Activity 1 —
Please reproduce the part of the passage on types and tests starting at "So it’s probably" and ending at "to stand on.".
Activity 2 —
Answer these questions from the passage on types and tests, one per line:
(a) Where does the writer say testing needs to be concentrated?
(b) Which two building materials does the writer use as a metaphor?
(c) What degree does the writer say they hold?

Text for analysis —
┄┄┄┄┄┄┄┄┄┄┄┄┄┄┄┄┄┄┄┄

Meanwhile, static types are routinely responsible for making automated refactoring possible. Certain tasks, like renaming a method, are only possible if we’re able to find all references to that specific method only, and we’re just not able to do that usefully well without static types. Though static types alone aren’t enough, as users of C++ will attest.
So it’s probably no surprise that some people argue about “types vs tests.” They sometimes seem to be about the similar things, with similar effects. There’s no “versus” about it, really, but to get there, let’s find a rock to stand on.
One thing that makes them very different
I’m not starting from the beginning with this one. I assume you have some context on this debate. Sometimes people like to talk about “there exists” contexts and “for all” contexts. But I digress.
One big difference is what happens as we write and maintain our programs over time. Testing needs to be concentrated on harder system boundaries. If you write tests on everything, you’re creating a mild form of technical debt. What if you want to change that thing later? The tests become an obstacle that slows you down. Hard system boundaries are already hard to change, so those are safe to heaps test upon.
I don’t think this observation is entirely new. There’s certainly ideas out there about “test damage” to design. There’s certainly known ways in which tests can make it worse to work with a piece of code, rather than better. And people are sometimes aware that more tests can make it harder to change code. Framing things in terms of system boundaries is partly a way to understand when and why these things can happen. A test can’t make your code harder to change if it’s written against an interface that’s already hard to change.
But the big idea to today’s post is simply this: this isn’t true of types. There simply isn’t a place where, if you put types, it makes your code harder to change. Types can make code harder to write in the first place… maybe. (I still feel that most cases where this happens it’s really the language’s poor design at fault, and we could design better languages, but then I’m a programming languages PhD, I would say that, wouldn’t I?) But then over time the existence of those types generally makes everything easier.
My mind reaches for a metaphor like concrete and steel. Different building materials, with different properties. You wouldn’t want to build a foundation out of steel. It’s not going to end well.
So we have two different techniques for trying to make our programs work correctly, but one is best suited to system boundaries, and comes with drawbacks when applied elsewhere. The other is happily pervasive throughout the program, but we had to adopt it wholesale up-front. (I’m still “we’ll see” about gradual typing. Let’s hope that works out.) With modern type inference, you probably only ever need to write out types explicitly on system boundaries, and the rest of the program can be inferred safely.
I think this little observation marks a big difference in how the approaches affect our programs. We need static types after a certain point, because without them you’re just finding creative ways to build skyscraper without any steel. There’s just an easier way. The design decisions you make under those constraints are just going to leave people wondering why you put yourself into those constraints.

┄┄┄┄┄┄┄┄┄┄┄┄┄┄┄┄┄┄┄┄

Data entries:
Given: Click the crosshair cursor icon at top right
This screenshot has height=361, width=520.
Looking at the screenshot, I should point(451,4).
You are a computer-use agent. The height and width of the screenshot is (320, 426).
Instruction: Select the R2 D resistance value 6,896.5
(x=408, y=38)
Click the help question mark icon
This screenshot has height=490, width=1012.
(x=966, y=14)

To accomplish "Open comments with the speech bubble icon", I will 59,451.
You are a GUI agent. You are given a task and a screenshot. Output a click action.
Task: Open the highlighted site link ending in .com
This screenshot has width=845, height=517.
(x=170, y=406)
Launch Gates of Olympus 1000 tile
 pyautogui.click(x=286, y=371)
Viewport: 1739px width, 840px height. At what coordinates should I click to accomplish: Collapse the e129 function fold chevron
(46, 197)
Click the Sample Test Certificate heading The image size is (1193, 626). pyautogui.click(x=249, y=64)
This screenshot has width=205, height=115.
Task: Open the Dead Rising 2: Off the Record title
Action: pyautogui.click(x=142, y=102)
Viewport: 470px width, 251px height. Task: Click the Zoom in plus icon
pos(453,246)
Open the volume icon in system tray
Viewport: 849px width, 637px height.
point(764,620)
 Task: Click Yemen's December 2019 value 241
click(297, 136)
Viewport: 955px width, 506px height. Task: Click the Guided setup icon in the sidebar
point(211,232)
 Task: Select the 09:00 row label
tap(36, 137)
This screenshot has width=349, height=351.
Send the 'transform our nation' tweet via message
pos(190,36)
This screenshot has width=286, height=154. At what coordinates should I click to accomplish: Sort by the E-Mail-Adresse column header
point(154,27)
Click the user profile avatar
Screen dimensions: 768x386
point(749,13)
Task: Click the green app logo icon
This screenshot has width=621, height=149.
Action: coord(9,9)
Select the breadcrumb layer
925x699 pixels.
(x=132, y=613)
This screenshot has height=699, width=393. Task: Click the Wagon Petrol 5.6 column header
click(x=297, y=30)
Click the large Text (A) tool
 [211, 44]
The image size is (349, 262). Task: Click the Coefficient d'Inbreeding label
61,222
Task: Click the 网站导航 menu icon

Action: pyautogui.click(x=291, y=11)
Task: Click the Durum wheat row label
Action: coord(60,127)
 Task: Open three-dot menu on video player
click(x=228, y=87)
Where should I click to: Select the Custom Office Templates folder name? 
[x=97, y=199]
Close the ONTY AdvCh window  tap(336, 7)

┄┄┄┄┄┄┄┄┄┄┄┄┄┄┄┄┄┄┄┄

Result 1 —
So it’s probably no surprise that some people argue about “types vs tests.” They sometimes seem to be about the similar things, with similar effects. There’s no “versus” about it, really, but to get there, let’s find a rock to stand on.

Result 2 —
(a) On harder system boundaries.
(b) Concrete and steel.
(c) A programming languages PhD.